Records:
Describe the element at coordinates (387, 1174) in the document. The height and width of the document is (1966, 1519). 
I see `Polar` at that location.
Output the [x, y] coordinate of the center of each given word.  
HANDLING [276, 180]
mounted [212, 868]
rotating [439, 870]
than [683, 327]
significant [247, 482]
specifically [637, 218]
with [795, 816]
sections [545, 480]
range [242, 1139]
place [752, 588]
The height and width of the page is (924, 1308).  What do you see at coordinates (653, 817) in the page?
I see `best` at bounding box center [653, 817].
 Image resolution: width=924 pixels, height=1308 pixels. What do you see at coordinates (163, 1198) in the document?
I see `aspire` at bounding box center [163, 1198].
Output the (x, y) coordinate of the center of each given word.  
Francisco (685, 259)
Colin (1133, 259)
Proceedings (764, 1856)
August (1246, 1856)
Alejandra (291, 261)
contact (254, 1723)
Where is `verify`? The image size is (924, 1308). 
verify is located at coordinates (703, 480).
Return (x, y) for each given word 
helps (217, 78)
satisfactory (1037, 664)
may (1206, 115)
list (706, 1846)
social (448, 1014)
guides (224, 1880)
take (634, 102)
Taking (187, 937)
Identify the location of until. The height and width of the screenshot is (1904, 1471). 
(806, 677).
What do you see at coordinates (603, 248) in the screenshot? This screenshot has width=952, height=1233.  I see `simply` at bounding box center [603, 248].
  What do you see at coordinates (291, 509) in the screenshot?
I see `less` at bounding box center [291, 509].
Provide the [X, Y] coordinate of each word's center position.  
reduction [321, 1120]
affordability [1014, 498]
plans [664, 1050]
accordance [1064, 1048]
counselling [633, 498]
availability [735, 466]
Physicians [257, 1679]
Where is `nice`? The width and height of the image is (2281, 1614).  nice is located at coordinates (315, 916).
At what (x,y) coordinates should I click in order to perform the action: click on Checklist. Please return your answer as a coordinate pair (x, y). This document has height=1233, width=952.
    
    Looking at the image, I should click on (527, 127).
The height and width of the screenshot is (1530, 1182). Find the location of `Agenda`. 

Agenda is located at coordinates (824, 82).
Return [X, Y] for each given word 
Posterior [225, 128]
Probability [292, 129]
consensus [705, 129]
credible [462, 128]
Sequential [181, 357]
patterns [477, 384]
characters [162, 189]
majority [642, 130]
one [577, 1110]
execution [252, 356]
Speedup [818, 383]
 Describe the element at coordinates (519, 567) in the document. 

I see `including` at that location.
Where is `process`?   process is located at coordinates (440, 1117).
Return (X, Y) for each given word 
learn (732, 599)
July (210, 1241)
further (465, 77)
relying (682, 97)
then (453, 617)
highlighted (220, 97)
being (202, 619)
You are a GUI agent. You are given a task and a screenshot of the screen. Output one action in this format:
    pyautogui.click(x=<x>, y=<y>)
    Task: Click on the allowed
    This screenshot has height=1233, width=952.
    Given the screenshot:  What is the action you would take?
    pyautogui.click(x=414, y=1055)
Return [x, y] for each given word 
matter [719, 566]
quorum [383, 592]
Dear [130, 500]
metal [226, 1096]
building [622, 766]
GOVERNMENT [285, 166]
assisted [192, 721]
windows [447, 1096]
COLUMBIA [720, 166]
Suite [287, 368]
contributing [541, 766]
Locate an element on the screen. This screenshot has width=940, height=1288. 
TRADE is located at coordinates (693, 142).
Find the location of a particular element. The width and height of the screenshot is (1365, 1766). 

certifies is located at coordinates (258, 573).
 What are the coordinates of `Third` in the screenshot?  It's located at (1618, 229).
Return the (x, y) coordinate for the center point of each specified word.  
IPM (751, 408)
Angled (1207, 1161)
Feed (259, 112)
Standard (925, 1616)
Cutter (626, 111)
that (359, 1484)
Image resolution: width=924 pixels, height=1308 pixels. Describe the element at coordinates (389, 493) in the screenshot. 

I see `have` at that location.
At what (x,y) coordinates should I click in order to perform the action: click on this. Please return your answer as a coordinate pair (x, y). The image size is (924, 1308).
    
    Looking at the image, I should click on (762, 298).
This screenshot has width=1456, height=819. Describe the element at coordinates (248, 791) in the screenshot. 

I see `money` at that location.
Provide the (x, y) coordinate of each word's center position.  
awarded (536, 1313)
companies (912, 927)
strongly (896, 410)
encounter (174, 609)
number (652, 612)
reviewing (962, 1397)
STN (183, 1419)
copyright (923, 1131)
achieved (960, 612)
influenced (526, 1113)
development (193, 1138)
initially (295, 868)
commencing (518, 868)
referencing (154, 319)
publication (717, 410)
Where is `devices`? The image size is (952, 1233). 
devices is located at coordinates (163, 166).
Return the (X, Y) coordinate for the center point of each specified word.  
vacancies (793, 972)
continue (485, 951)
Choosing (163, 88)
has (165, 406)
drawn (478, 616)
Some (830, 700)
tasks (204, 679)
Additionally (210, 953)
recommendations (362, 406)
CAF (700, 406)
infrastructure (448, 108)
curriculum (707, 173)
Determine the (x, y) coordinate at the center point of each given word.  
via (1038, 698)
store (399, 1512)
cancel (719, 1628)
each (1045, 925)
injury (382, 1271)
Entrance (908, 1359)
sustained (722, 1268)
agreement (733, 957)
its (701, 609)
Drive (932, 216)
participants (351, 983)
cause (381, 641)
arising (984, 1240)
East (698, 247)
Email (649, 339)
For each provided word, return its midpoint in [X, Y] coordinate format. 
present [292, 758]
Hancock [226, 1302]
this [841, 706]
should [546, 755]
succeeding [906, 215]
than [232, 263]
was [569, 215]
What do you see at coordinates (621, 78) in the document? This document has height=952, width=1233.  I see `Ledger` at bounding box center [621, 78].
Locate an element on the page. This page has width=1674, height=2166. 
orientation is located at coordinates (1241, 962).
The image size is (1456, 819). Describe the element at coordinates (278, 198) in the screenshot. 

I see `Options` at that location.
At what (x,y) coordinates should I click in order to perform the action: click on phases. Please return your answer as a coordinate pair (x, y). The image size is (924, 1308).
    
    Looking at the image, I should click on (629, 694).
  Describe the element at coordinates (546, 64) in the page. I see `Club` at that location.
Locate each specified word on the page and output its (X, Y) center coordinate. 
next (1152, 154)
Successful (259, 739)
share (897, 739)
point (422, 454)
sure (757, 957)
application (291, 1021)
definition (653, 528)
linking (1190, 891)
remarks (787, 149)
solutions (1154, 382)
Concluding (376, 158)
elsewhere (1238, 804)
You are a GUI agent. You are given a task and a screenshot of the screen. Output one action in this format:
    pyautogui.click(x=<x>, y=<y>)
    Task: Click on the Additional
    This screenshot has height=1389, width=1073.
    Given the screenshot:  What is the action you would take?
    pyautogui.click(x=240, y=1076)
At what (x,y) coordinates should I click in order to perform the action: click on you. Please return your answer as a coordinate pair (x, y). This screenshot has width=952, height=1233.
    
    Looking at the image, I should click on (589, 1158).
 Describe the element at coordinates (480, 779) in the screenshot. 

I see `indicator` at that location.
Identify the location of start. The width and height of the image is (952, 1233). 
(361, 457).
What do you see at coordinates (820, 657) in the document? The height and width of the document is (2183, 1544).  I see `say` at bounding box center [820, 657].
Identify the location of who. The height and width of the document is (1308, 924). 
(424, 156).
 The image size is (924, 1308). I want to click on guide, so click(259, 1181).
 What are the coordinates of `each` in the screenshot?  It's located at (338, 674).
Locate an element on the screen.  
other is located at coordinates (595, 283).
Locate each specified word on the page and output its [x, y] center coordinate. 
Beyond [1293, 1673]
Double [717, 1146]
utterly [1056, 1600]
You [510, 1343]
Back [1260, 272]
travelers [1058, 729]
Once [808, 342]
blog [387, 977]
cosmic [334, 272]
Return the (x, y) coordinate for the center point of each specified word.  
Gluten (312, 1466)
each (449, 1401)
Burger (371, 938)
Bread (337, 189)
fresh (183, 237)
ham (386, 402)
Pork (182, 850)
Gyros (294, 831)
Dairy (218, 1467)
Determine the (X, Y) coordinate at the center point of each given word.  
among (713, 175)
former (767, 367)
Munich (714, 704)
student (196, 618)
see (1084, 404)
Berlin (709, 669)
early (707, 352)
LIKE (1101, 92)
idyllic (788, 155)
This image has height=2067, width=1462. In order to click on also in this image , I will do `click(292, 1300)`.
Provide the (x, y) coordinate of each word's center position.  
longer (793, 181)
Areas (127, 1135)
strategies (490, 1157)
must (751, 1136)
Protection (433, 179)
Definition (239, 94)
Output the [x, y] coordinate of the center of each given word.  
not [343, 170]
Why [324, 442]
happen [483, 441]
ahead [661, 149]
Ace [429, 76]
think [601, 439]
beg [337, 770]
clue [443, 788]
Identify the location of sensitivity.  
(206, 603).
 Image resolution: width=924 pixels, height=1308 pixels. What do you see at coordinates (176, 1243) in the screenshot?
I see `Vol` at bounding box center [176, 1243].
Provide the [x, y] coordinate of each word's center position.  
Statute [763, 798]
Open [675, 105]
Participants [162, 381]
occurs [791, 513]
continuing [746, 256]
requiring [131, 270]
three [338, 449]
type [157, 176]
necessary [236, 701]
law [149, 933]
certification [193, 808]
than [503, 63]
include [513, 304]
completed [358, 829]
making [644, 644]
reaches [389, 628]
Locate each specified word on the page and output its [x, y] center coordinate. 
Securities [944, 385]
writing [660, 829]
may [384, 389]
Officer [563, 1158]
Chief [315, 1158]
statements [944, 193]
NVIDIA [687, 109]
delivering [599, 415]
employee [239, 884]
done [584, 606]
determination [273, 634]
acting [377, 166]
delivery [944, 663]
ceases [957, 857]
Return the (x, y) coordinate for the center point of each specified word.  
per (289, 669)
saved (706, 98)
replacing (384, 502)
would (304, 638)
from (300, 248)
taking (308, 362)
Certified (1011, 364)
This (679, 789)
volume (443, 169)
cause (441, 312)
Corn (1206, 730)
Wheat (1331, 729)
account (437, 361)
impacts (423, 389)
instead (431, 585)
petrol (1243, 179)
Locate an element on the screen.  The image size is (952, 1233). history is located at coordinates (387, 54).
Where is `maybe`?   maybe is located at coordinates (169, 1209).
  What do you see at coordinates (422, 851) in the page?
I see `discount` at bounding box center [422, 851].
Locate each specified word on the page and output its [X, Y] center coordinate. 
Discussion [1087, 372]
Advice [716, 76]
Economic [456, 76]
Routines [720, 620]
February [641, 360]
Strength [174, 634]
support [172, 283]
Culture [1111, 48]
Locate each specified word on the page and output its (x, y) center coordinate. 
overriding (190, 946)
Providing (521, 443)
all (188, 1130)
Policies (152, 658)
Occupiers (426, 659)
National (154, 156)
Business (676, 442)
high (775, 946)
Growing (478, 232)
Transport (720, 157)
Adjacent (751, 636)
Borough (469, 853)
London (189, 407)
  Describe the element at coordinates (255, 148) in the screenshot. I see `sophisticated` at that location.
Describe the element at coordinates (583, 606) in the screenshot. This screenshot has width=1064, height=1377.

**WHAT NEEDS TO BE DONE**
Quote the data word for word, starting with the first line and going on through the line that contains "center [291, 509].".

**EXERCISE OUTPUT**
Describe the element at coordinates (387, 1174) in the document. The height and width of the document is (1966, 1519). 
I see `Polar` at that location.
Output the [x, y] coordinate of the center of each given word.  
HANDLING [276, 180]
mounted [212, 868]
rotating [439, 870]
than [683, 327]
significant [247, 482]
specifically [637, 218]
with [795, 816]
sections [545, 480]
range [242, 1139]
place [752, 588]
The height and width of the page is (924, 1308).  What do you see at coordinates (653, 817) in the page?
I see `best` at bounding box center [653, 817].
 Image resolution: width=924 pixels, height=1308 pixels. What do you see at coordinates (163, 1198) in the document?
I see `aspire` at bounding box center [163, 1198].
Output the (x, y) coordinate of the center of each given word.  
Francisco (685, 259)
Colin (1133, 259)
Proceedings (764, 1856)
August (1246, 1856)
Alejandra (291, 261)
contact (254, 1723)
Where is `verify`? The image size is (924, 1308). 
verify is located at coordinates (703, 480).
Return (x, y) for each given word 
helps (217, 78)
satisfactory (1037, 664)
may (1206, 115)
list (706, 1846)
social (448, 1014)
guides (224, 1880)
take (634, 102)
Taking (187, 937)
Identify the location of until. The height and width of the screenshot is (1904, 1471). 
(806, 677).
What do you see at coordinates (603, 248) in the screenshot? This screenshot has width=952, height=1233.  I see `simply` at bounding box center [603, 248].
  What do you see at coordinates (291, 509) in the screenshot?
I see `less` at bounding box center [291, 509].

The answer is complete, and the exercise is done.